TASK PROMPT:
Please arrange the material below as a numbered list, starting with the line that contains "Open the Turnitin" and going on through the line that contains "tap(129, 55)", leaving out any blank lines.

STORED ROWS:
□ □ □

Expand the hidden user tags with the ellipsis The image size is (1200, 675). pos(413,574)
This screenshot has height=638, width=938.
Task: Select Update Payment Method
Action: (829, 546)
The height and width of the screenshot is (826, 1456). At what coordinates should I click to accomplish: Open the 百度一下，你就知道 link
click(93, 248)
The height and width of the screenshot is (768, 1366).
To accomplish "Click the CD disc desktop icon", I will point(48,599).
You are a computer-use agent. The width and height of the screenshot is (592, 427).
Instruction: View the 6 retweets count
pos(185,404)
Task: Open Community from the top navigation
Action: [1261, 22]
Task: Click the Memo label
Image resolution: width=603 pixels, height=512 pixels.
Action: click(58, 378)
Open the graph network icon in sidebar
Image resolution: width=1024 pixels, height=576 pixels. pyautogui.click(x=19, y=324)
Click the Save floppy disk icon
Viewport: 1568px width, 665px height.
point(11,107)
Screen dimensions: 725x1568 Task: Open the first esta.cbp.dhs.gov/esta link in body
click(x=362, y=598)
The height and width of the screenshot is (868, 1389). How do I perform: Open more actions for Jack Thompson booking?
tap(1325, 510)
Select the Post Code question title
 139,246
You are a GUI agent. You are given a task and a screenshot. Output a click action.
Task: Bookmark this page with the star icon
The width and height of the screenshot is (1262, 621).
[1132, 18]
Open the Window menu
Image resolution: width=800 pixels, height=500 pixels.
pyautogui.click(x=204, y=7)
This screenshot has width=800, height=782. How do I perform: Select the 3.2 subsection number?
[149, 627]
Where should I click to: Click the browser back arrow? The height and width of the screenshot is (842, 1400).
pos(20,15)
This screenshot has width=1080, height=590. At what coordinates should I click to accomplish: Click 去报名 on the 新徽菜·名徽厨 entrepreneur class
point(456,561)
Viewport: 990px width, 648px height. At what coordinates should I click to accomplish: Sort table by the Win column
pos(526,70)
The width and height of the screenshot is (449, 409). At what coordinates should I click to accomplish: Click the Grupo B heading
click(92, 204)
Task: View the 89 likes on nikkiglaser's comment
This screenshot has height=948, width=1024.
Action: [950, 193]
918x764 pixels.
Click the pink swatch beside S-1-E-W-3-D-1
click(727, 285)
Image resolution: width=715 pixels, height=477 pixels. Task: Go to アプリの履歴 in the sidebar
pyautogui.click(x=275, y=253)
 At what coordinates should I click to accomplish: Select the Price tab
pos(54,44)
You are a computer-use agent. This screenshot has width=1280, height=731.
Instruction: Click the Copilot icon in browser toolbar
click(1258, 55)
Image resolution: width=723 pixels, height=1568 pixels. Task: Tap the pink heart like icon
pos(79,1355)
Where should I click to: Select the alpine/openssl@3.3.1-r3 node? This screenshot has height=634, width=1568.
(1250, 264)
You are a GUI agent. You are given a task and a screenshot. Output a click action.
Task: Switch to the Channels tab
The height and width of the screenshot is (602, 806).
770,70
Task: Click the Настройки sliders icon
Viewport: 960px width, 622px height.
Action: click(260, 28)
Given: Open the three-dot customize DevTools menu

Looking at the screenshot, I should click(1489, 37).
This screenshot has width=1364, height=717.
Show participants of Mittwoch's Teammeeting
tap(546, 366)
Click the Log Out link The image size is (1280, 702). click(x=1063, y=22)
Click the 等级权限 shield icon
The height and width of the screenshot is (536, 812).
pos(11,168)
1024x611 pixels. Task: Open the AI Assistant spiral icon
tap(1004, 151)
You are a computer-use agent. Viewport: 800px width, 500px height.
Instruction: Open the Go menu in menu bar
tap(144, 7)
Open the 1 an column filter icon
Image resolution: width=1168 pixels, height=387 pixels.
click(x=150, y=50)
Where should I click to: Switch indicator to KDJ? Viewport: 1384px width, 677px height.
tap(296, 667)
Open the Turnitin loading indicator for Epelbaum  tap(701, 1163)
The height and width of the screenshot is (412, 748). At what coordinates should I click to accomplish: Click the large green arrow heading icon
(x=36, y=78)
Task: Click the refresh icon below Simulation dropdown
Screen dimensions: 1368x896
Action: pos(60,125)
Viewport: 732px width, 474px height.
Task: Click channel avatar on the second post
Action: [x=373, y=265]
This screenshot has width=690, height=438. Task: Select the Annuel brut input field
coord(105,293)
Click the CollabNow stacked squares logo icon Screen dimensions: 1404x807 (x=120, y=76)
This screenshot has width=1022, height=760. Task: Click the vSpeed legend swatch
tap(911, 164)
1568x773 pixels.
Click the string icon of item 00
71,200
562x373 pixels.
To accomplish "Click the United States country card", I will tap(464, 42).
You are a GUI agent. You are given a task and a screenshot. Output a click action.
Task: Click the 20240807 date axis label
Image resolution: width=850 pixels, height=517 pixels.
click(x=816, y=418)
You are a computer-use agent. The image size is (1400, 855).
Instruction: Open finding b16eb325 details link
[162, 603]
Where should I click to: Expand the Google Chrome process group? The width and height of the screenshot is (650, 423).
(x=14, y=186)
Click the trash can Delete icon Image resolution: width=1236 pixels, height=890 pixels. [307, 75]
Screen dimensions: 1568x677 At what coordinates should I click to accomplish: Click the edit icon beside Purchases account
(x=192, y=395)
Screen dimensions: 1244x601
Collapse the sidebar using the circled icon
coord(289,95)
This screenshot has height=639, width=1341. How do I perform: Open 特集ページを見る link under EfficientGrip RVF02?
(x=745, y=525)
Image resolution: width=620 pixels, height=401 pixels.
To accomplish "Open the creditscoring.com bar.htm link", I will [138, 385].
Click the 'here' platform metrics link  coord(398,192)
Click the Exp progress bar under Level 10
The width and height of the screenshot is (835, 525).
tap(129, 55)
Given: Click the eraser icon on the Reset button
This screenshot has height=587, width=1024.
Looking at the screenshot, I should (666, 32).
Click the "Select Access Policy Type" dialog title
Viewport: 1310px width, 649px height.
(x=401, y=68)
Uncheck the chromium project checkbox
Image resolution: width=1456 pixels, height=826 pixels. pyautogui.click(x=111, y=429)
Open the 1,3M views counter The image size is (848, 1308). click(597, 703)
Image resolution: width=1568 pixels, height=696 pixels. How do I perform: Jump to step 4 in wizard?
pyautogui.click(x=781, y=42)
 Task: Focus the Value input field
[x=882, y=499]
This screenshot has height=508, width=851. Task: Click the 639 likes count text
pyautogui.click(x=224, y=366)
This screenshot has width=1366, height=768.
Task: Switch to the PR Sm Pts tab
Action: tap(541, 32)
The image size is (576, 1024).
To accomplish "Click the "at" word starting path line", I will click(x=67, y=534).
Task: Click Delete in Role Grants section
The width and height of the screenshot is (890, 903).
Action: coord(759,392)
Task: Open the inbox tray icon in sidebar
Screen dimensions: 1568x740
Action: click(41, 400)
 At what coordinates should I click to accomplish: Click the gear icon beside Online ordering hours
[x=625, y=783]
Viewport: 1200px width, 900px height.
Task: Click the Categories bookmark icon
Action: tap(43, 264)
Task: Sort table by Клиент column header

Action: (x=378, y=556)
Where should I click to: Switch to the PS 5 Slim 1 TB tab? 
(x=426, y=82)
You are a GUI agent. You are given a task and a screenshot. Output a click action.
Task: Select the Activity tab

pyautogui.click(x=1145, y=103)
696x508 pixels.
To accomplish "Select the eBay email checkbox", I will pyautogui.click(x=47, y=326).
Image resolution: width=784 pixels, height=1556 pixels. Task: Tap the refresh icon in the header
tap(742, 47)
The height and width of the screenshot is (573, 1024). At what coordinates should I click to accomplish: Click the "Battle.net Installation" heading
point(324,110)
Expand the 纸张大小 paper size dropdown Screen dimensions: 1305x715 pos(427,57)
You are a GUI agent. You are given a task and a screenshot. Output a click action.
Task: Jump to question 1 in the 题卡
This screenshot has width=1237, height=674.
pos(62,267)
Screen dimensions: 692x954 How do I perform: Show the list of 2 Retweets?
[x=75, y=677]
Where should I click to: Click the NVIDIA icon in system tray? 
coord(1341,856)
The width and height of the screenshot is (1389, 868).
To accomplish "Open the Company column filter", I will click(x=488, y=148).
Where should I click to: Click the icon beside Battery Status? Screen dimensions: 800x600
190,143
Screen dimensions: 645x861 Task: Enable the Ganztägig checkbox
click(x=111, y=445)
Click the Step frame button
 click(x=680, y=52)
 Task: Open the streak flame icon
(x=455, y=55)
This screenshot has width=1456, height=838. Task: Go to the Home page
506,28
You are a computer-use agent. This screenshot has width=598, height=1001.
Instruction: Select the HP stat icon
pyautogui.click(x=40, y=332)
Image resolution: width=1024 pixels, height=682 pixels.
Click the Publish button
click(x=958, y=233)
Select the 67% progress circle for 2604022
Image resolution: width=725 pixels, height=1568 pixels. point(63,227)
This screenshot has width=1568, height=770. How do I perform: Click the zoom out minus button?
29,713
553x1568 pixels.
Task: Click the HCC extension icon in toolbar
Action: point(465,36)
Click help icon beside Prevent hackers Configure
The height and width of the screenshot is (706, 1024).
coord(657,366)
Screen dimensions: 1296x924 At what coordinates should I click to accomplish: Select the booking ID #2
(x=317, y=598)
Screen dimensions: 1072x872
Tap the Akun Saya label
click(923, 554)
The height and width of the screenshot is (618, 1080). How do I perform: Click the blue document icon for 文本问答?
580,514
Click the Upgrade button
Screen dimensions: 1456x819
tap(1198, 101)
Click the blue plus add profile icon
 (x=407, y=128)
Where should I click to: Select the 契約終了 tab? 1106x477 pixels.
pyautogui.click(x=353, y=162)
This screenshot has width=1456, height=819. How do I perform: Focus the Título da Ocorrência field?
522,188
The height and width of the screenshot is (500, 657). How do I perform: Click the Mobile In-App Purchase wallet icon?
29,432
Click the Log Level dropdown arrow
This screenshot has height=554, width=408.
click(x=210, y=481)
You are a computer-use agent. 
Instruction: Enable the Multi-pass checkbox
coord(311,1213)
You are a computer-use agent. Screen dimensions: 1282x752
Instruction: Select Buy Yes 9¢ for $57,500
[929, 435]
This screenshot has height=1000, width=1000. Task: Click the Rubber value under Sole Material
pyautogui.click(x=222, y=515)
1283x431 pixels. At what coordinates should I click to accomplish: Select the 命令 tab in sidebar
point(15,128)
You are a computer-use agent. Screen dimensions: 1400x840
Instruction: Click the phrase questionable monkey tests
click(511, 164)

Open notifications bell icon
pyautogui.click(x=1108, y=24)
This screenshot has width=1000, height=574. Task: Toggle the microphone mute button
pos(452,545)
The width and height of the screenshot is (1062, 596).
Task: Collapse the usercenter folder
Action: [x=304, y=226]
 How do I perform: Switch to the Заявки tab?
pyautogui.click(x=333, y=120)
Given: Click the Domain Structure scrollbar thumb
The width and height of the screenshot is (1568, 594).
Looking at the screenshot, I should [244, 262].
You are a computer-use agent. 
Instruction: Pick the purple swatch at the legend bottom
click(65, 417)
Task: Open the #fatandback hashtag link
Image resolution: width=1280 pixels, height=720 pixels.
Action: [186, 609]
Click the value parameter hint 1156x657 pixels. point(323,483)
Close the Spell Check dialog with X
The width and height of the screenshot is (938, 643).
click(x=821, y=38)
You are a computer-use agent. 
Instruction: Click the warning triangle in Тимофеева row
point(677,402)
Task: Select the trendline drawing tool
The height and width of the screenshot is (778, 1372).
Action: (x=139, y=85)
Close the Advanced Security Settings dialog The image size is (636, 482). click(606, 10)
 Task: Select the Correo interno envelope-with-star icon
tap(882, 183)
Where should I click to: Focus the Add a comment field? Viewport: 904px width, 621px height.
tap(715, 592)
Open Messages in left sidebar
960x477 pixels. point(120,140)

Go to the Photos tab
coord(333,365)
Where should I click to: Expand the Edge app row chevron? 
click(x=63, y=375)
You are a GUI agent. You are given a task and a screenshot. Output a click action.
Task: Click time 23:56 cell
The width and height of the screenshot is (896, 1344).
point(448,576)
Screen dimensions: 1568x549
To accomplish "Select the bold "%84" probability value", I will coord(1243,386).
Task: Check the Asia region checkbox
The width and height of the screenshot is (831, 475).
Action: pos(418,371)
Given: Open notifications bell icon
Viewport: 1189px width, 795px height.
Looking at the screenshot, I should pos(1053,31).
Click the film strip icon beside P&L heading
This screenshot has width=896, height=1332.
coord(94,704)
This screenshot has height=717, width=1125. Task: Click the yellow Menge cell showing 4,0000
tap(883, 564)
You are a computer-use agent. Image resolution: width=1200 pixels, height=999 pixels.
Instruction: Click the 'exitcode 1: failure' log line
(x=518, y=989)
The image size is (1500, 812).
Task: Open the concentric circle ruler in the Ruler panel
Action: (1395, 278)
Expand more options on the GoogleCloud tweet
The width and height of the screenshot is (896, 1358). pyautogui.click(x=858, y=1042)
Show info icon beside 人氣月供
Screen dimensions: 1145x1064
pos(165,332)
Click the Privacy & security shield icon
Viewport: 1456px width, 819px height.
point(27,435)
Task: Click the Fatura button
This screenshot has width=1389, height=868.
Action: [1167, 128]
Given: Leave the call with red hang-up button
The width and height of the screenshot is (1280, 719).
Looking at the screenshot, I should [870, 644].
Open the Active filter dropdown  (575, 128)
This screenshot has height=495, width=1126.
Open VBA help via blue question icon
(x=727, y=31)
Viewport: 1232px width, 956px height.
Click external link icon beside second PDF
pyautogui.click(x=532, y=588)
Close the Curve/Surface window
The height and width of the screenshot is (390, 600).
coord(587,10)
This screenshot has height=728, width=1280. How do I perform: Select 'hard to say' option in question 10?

□ □ □

TASK OUTPUT:
1. Open the Turnitin loading indicator for Epelbaum  tap(701, 1163)
2. The height and width of the screenshot is (412, 748). At what coordinates should I click to accomplish: Click the large green arrow heading icon
3. (x=36, y=78)
4. Task: Click the refresh icon below Simulation dropdown
5. Screen dimensions: 1368x896
6. Action: pos(60,125)
7. Viewport: 732px width, 474px height.
8. Task: Click channel avatar on the second post
9. Action: [x=373, y=265]
10. This screenshot has width=690, height=438. Task: Select the Annuel brut input field
11. coord(105,293)
12. Click the CollabNow stacked squares logo icon Screen dimensions: 1404x807 (x=120, y=76)
13. This screenshot has width=1022, height=760. Task: Click the vSpeed legend swatch
14. tap(911, 164)
15. 1568x773 pixels.
16. Click the string icon of item 00
17. 71,200
18. 562x373 pixels.
19. To accomplish "Click the United States country card", I will tap(464, 42).
20. You are a GUI agent. You are given a task and a screenshot. Output a click action.
21. Task: Click the 20240807 date axis label
22. Image resolution: width=850 pixels, height=517 pixels.
23. click(x=816, y=418)
24. You are a computer-use agent. The image size is (1400, 855).
25. Instruction: Open finding b16eb325 details link
26. [162, 603]
27. Where should I click to: Expand the Google Chrome process group? The width and height of the screenshot is (650, 423).
28. (x=14, y=186)
29. Click the trash can Delete icon Image resolution: width=1236 pixels, height=890 pixels. [307, 75]
30. Screen dimensions: 1568x677 At what coordinates should I click to accomplish: Click the edit icon beside Purchases account
31. (x=192, y=395)
32. Screen dimensions: 1244x601
33. Collapse the sidebar using the circled icon
34. coord(289,95)
35. This screenshot has height=639, width=1341. How do I perform: Open 特集ページを見る link under EfficientGrip RVF02?
36. (x=745, y=525)
37. Image resolution: width=620 pixels, height=401 pixels.
38. To accomplish "Open the creditscoring.com bar.htm link", I will [138, 385].
39. Click the 'here' platform metrics link  coord(398,192)
40. Click the Exp progress bar under Level 10
41. The width and height of the screenshot is (835, 525).
42. tap(129, 55)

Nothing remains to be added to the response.